Given task |
Reproduce the stretch of the material from the line containing "Task: Check the checkbox for Benji Dutta" through the line containing "Looking at the screenshot, I should [x=17, y=55].", including both of those lines, and nothing else.

Input records |
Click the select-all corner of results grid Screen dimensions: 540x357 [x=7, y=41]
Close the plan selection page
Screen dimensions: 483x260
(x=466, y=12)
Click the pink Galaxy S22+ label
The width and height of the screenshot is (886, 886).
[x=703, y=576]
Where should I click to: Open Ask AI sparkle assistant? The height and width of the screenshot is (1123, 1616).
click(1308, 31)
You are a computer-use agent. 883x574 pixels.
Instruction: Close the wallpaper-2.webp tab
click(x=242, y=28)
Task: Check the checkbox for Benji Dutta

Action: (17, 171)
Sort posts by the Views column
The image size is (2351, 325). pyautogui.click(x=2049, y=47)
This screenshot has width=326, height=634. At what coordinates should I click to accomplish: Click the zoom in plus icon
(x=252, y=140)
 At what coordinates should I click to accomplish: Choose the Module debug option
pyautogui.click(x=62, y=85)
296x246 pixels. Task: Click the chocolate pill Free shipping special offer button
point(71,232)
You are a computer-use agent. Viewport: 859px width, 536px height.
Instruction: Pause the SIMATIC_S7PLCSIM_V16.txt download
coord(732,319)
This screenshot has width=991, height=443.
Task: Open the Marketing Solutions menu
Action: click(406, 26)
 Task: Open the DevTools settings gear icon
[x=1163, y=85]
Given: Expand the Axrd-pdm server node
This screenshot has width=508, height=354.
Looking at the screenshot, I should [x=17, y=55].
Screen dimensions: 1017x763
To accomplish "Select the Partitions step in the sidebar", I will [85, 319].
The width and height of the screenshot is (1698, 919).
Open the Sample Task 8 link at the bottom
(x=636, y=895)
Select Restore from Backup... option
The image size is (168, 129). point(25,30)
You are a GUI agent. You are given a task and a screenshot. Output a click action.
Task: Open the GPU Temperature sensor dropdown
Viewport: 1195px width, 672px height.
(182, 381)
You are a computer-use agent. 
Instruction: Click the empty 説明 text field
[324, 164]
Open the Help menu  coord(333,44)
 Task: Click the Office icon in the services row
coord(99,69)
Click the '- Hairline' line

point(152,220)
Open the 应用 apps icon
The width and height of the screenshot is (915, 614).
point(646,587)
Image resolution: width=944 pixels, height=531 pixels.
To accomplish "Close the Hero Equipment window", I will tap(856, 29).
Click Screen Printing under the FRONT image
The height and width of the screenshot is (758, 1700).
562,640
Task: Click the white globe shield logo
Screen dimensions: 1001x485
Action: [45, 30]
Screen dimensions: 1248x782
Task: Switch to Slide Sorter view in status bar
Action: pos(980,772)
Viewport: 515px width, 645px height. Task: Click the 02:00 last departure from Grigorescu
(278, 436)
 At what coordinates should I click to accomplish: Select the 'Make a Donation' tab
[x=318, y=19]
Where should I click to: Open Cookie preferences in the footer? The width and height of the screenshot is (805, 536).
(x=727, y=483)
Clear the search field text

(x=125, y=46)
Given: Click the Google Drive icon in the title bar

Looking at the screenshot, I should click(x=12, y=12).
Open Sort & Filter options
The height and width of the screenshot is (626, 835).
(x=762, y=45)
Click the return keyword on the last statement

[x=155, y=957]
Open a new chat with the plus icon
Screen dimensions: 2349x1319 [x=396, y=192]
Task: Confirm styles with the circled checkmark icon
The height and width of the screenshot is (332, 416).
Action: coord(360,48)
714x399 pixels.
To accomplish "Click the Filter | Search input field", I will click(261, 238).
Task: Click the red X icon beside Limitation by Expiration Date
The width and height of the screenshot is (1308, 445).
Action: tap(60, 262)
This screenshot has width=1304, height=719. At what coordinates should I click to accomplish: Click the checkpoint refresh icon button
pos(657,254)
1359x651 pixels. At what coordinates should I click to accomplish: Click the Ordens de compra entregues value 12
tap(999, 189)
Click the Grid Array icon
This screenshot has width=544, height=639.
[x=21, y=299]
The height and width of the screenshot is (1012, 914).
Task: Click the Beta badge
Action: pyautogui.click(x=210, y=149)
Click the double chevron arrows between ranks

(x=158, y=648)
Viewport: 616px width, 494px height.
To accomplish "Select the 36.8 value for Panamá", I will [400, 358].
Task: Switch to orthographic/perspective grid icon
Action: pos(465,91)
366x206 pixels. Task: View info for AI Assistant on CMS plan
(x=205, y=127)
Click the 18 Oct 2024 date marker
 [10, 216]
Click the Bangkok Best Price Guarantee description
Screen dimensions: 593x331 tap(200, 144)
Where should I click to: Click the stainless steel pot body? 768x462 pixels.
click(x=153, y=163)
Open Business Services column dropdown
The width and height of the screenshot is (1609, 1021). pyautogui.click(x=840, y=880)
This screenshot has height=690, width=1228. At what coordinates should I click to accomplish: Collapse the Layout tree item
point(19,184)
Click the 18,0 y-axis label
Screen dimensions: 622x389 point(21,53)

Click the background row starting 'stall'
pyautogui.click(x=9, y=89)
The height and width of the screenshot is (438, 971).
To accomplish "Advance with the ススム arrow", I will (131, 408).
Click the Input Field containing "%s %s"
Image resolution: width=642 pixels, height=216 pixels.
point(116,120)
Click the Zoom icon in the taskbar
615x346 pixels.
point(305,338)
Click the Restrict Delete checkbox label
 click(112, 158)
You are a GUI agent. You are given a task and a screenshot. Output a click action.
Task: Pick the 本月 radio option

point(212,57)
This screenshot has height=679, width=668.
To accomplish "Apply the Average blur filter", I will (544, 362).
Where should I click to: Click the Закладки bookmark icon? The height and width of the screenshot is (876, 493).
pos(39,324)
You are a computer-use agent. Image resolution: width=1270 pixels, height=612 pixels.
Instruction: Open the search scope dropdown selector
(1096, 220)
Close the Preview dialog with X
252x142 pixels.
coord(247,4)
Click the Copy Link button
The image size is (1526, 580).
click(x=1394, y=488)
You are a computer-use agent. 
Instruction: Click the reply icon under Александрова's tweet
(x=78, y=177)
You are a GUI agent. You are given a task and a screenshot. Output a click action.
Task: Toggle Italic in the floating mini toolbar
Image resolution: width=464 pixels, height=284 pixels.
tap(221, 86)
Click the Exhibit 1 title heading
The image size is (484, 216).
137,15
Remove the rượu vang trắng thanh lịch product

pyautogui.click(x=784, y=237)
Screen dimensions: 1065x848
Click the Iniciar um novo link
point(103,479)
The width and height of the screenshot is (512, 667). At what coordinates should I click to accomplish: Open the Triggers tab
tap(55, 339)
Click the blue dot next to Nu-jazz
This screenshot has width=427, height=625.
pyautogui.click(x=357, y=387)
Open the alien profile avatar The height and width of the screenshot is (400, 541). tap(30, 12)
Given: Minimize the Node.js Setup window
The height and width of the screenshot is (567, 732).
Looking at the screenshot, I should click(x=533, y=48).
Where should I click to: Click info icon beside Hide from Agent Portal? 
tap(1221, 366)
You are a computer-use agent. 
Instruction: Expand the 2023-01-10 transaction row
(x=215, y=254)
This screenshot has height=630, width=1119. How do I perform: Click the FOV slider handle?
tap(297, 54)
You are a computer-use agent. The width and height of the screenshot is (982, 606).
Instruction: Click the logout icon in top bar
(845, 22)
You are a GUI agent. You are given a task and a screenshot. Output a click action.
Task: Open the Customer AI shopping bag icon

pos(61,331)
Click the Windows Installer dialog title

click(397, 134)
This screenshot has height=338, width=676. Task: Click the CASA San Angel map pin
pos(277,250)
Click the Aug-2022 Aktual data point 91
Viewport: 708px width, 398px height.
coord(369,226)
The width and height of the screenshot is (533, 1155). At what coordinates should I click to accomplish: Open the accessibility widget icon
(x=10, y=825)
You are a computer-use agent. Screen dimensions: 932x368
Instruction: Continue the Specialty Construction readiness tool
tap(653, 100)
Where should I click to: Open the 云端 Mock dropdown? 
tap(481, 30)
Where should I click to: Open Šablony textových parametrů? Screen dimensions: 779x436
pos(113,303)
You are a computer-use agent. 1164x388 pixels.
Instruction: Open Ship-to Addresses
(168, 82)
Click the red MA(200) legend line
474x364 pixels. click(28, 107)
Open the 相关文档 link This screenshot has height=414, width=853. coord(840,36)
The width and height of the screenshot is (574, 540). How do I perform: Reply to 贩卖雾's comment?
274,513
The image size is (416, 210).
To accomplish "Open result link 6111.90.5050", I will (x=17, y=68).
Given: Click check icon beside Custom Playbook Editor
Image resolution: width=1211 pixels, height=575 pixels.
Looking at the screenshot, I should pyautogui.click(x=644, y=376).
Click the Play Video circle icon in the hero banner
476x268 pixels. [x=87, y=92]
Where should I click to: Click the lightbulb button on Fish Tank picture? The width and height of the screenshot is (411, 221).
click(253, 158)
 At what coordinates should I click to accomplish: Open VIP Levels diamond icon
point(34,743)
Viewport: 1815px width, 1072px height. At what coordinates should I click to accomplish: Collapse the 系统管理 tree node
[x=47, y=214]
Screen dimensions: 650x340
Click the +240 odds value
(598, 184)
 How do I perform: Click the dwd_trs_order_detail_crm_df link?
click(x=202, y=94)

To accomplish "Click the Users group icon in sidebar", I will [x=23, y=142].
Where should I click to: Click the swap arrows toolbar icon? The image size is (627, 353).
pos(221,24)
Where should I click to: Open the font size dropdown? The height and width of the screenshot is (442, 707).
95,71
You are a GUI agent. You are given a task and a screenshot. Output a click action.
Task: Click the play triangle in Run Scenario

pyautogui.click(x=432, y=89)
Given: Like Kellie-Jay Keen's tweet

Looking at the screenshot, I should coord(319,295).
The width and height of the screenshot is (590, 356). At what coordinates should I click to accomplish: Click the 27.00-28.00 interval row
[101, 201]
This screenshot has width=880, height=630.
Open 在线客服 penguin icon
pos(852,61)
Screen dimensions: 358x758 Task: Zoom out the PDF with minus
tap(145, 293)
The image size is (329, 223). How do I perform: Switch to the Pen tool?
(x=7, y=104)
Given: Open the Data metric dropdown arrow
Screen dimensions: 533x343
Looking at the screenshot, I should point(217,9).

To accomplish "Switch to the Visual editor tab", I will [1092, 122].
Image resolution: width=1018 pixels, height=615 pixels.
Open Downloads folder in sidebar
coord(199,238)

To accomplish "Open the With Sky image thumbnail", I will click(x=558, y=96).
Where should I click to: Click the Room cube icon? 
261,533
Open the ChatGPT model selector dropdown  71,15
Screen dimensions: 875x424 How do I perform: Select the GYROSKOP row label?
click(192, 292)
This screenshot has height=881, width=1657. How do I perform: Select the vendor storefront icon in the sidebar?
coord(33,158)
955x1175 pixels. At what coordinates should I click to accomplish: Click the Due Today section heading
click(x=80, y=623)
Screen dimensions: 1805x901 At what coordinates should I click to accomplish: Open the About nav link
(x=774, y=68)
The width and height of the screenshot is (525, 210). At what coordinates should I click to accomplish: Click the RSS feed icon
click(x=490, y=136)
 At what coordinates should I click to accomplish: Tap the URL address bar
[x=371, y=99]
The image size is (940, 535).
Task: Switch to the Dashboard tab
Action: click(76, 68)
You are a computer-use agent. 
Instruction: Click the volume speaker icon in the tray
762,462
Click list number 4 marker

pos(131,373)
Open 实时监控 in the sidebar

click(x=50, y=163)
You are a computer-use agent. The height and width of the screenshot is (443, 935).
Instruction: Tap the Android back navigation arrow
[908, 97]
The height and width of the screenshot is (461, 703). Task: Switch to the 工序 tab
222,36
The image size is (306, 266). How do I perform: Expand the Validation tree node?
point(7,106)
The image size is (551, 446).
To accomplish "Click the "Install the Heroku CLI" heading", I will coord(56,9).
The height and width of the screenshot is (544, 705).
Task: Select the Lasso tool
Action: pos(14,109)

Exercise answer |
Task: Check the checkbox for Benji Dutta

Action: (17, 171)
Sort posts by the Views column
The image size is (2351, 325). pyautogui.click(x=2049, y=47)
This screenshot has width=326, height=634. At what coordinates should I click to accomplish: Click the zoom in plus icon
(x=252, y=140)
 At what coordinates should I click to accomplish: Choose the Module debug option
pyautogui.click(x=62, y=85)
296x246 pixels. Task: Click the chocolate pill Free shipping special offer button
point(71,232)
You are a computer-use agent. Viewport: 859px width, 536px height.
Instruction: Pause the SIMATIC_S7PLCSIM_V16.txt download
coord(732,319)
This screenshot has width=991, height=443.
Task: Open the Marketing Solutions menu
Action: click(406, 26)
 Task: Open the DevTools settings gear icon
[x=1163, y=85]
Given: Expand the Axrd-pdm server node
This screenshot has width=508, height=354.
Looking at the screenshot, I should [x=17, y=55].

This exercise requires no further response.